Ho provato l'altro giorno di nuovo l'Essex 155c e mi ci sono innamorata! Era persino facile da suonare!  ;)

Ho sentito ancora altri pareri, anche di concertisti che conosco, che invece mi hanno detto che l'Essex è un ottimo pianoforte, essendo una sottomarca della Steinwey, ma non solo per quello.

Ma non ho dimenticato il parere di chi mi aveva detto del risparmio nella meccanica e nei componenti... fatto in Cina, ecc. ecc. E quindi ho paura!

In questi giorni vengono a valutarmi i miei usati. Credo che farò l'operazione, perché l'Essex risponde benissimo al mio tocco ed è un piacere per le mie orecchie. E al prezzo ci posso arrivare vendendo quello che ho e aggiungendo il bonus. Alla fine, il mio ragionamento è stato: tanto vale continuare a pagare un finanziamento per un pianoforte che non mi soddisfa pienamente, o iniziare uno nuovo per la parte che rimane per un pianoforte che invece mi piace molto. Questa volta l'ho provato da sola e mi sono fidata della sensibilità.  :)

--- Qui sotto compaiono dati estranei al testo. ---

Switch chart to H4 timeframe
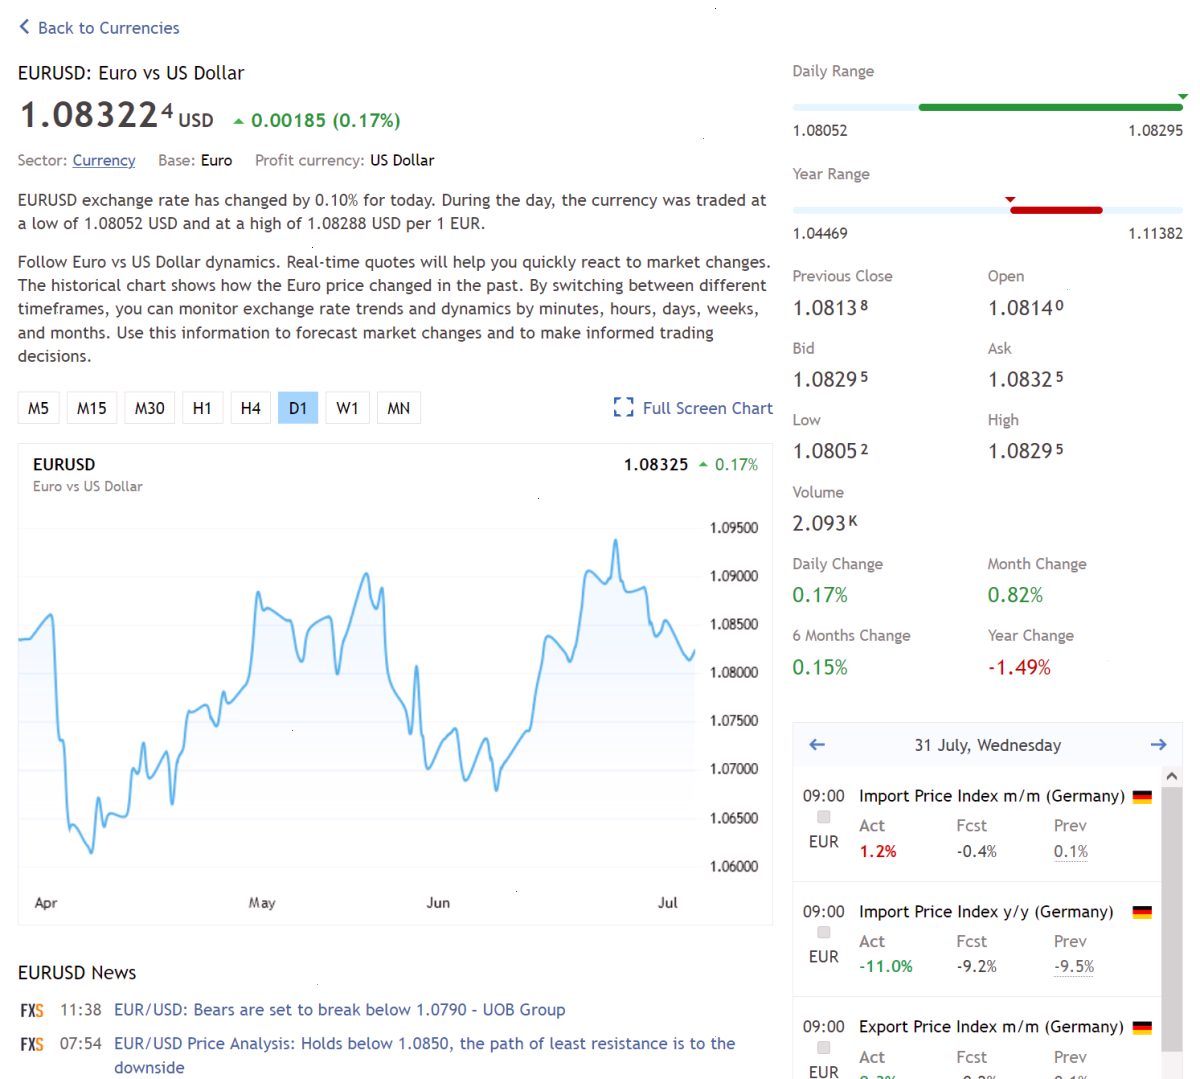The image size is (1200, 1079). (250, 408)
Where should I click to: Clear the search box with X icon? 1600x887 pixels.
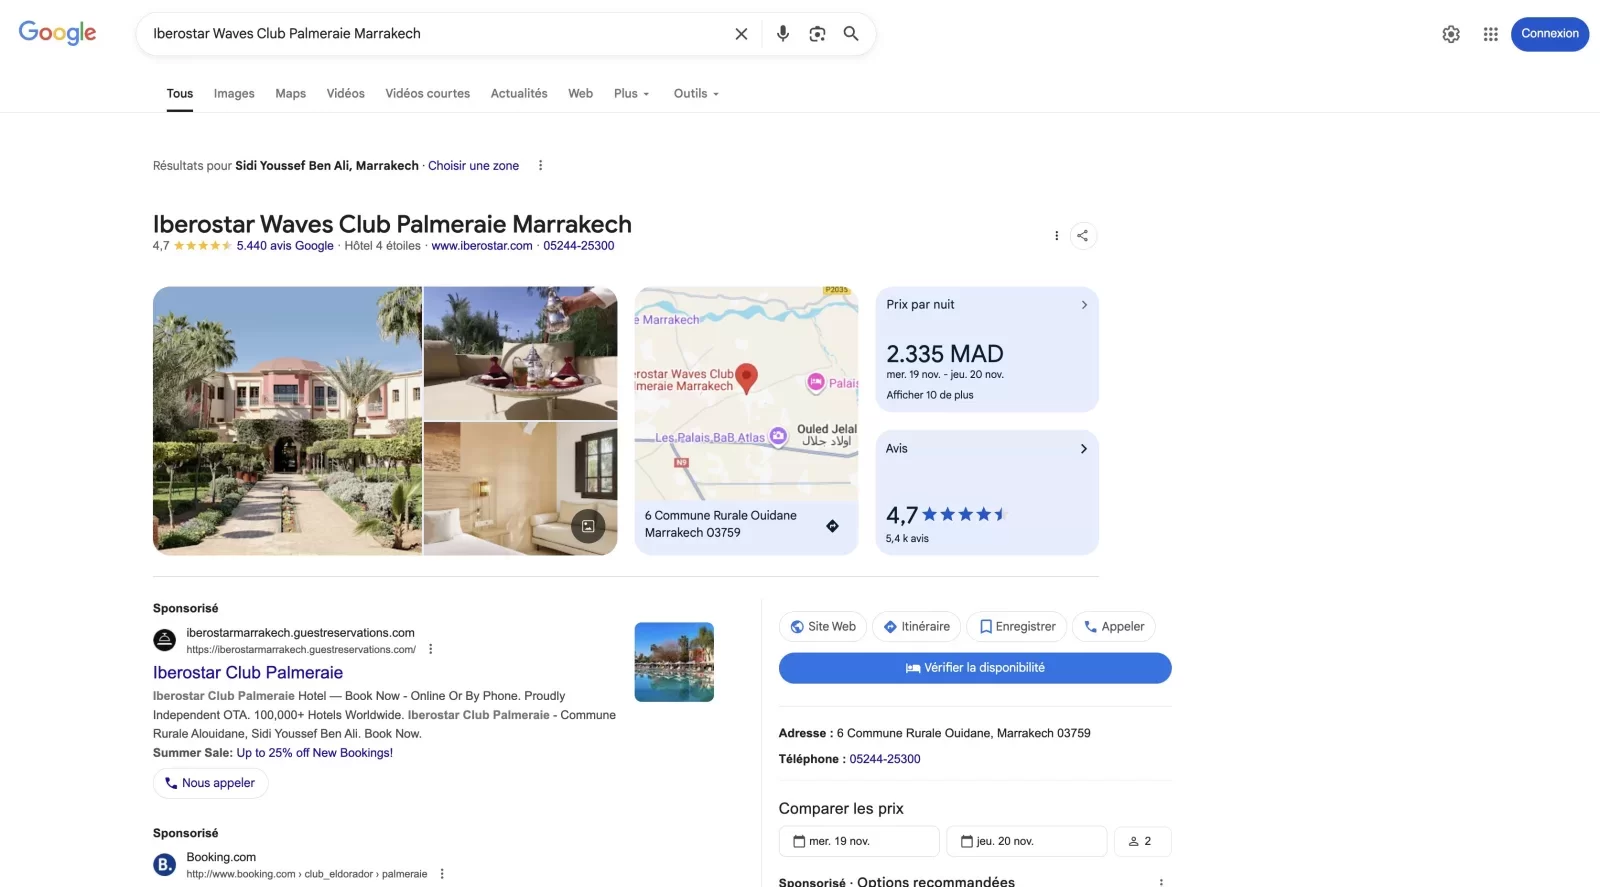(741, 34)
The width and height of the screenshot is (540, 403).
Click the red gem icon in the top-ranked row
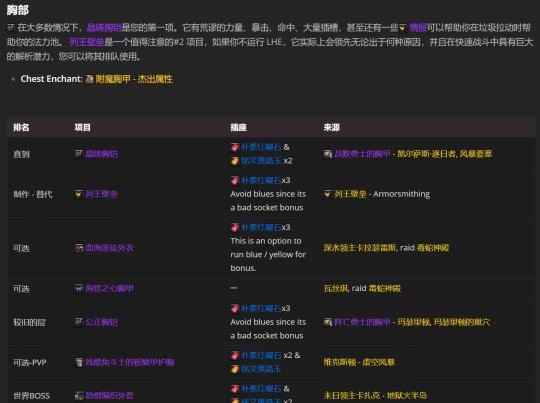pyautogui.click(x=235, y=147)
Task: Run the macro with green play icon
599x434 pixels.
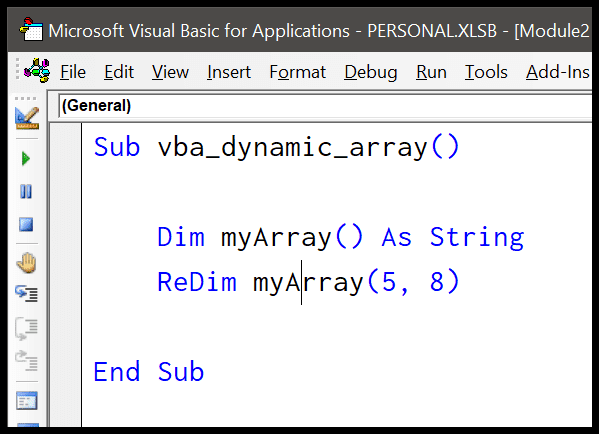Action: pyautogui.click(x=26, y=159)
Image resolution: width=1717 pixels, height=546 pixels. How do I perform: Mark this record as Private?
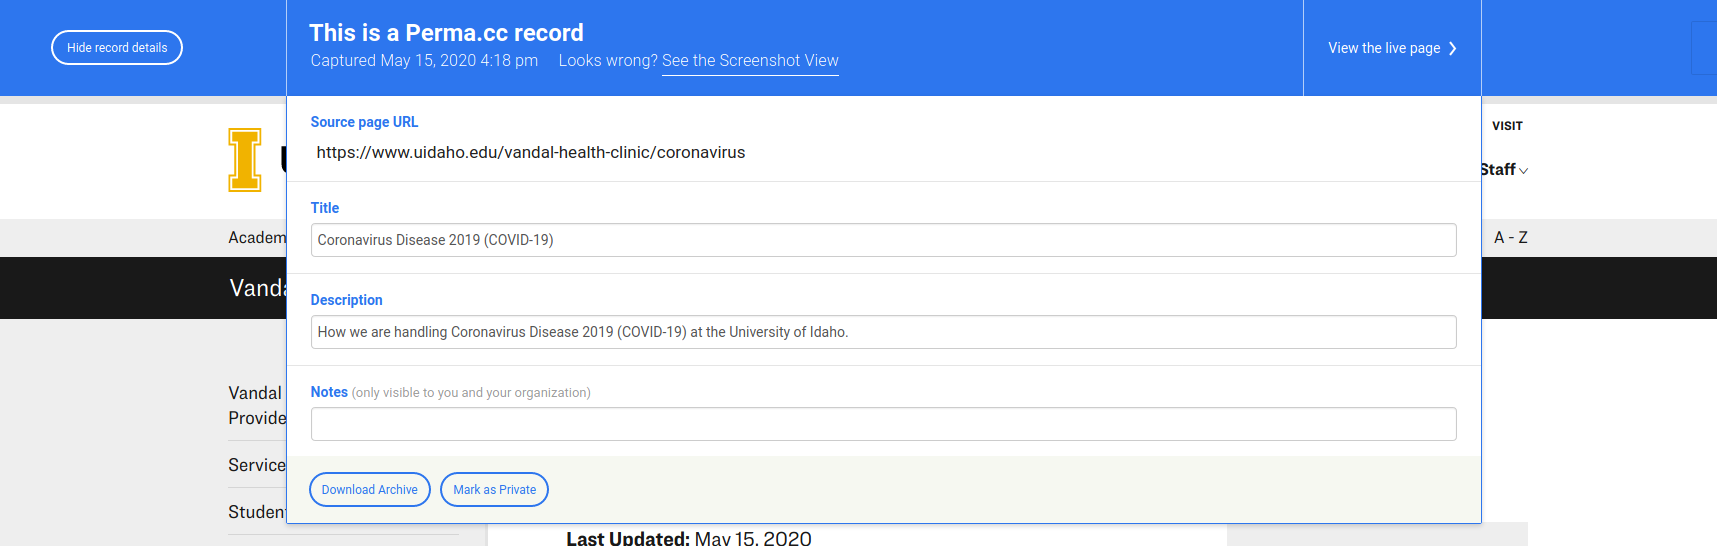tap(494, 490)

Essendo comunque un investimento non da poco, mi interessava sapere il parere di chi ce l'ha già, per verificare questa cosa delle meccanica, che mi preoccupa.
Il Silent lo farò comunque montare. Non in negozio, questa volta; lo montano in fabbrica, quindi è la Steinwey che risponde.
« Ultima modifica: Aprile 21, 2017, 01:39:52 pm da maria_pianista »

*

Offline eds

  • *
  • 79
    • Mostra profilo
    • E-mail
Re:Pianoforti quarto coda Essex
« Risposta #6 il: Aprile 21, 2017, 01:50:59 pm »
Maria, e ridare una chance ai Kawai?
La mia insegnante ne ha uno e a me il suono piace veramente tanto :)
Per gli altri parametri hai molta più esperienza di me e saprai giudicare personalmente

Re:Pianoforti quarto coda Essex
« Risposta #7 il: Aprile 21, 2017, 06:08:56 pm »
È che mi è piaciuto l'Essex!  ;D

Re:Pianoforti quarto coda Essex
« Risposta #8 il: Aprile 21, 2017, 08:57:11 pm »
Maria, il fatto che li fanno in Cina (pearl River per l'esattezza) non conta poi cosi'  tanto, i materiali, la progettazzione sono Steinway. Purtroppo essendo recente come modello non ci sono molte recensioni in giro, comunque il link che ti ho girato non e' una recensione, ma un dettaglio delle caratteristiche tecniche del prodott :).